DEFICIT SHRINKS FROM LAST YEAR’S RECORD…. Deficit hawks probably won’t be pleased with the total, but they should at least be pleased with the direction.
The federal government budget deficit shrank in fiscal 2010, but the big gap was only $122 billion lower than the record high set a year ago.
The U.S. spent $1.294 trillion more than it collected in the fiscal year that ended Sept. 30, the Treasury Department said Friday.
The deficit amounted to 8.9% of gross domestic product. That’s down from fiscal 2009, when the deficit of $1.416 trillion was 10.0% of GDP.
Spending fell and revenues rose in fiscal 2010 as the economy recovered from the deep recession that contributed to the nation’s troubled fiscal condition.
If this sounds familiar, it’s because the Congressional Budget Office reported on its estimate of the federal budget deficit for FY2010 would just last week. Today’s Treasury report is the official deficit tally, though as it turns out, the CBO projection was almost on the nose.
The $1.294 trillion shortfall is smaller than last year’s total; it’s slightly lower than the deficit President Obama inherited from his predecessor; and the final figure was smaller than projections made by the administration and the CBO earlier this year.
Want to have some fun? Ask your favorite Tea Partier whether the deficit they claim to care so much about is higher or lower now than when Obama took office. They won’t care for the answer, but it’s true.
What’s more, as Stan Collender recently noted, the $122 billion improvement on the deficit “is the biggest one-year nominal drop in the deficit that has ever occurred.” We probably won’t see headlines blaring, “U.S. achieves biggest one-year deficit reduction in American history,” but that just happens to be the case.
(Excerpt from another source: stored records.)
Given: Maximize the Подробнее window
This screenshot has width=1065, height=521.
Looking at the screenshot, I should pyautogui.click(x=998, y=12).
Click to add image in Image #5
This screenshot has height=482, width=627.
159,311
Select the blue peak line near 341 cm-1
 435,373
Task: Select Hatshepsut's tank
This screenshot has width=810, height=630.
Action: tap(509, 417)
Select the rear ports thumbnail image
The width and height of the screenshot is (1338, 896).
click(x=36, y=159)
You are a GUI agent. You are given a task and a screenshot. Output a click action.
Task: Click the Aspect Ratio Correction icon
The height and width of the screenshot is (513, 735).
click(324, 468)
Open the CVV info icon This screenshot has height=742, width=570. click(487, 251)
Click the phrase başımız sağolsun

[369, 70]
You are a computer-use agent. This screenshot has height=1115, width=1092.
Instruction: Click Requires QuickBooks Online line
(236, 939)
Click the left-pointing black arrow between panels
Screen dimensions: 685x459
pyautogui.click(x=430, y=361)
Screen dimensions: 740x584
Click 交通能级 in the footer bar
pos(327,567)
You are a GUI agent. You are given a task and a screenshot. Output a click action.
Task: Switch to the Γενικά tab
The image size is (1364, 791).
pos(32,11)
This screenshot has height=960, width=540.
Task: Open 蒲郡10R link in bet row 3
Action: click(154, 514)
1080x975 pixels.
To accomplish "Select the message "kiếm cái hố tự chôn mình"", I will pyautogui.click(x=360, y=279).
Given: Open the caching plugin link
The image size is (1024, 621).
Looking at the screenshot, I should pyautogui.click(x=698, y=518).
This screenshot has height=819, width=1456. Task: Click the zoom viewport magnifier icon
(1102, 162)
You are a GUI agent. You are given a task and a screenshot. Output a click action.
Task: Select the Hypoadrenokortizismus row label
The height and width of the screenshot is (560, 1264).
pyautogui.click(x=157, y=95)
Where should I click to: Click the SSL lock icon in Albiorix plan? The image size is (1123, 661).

So, why won’t this news be heralded as a positive development. For all the reasons we talked about last week.
For those of us who want to see the government borrow more in order to invest in economic growth and job creation, news of the deficit going down isn’t good news at all. Borrowing more money is exceedingly cheap right now, and the economy desperately needs a boost. The fact that the deficit is shrinking may seem like good news in the abstract, but it’s arguably the opposite of what we need.
And for those who consider the deficit a civilization-threatening scourge, we may be witnessing “the biggest one-year nominal drop in the deficit that has ever occurred,” but it’s not enough because it’s still $1.29 trillion. Indeed, Senate Minority Leader Mitch McConnell responded to the report showing a shrinking a deficit with a press release, boasting that the new figure is proof that Republicans are right (about what was unclear).
As Collender put the reduction “was both too much and not enough.”
Jonathan Cohn added last week that there were plenty of center-right Dems who balked at deficit spending, even to improve the economy, because they were afraid of a backlash: “Running higher deficits, they thought, would incur the wrath of voters and make re-election difficult. Well, now they’ve gotten their way. The deficit is coming down. Let’s see how much the voters care come November.”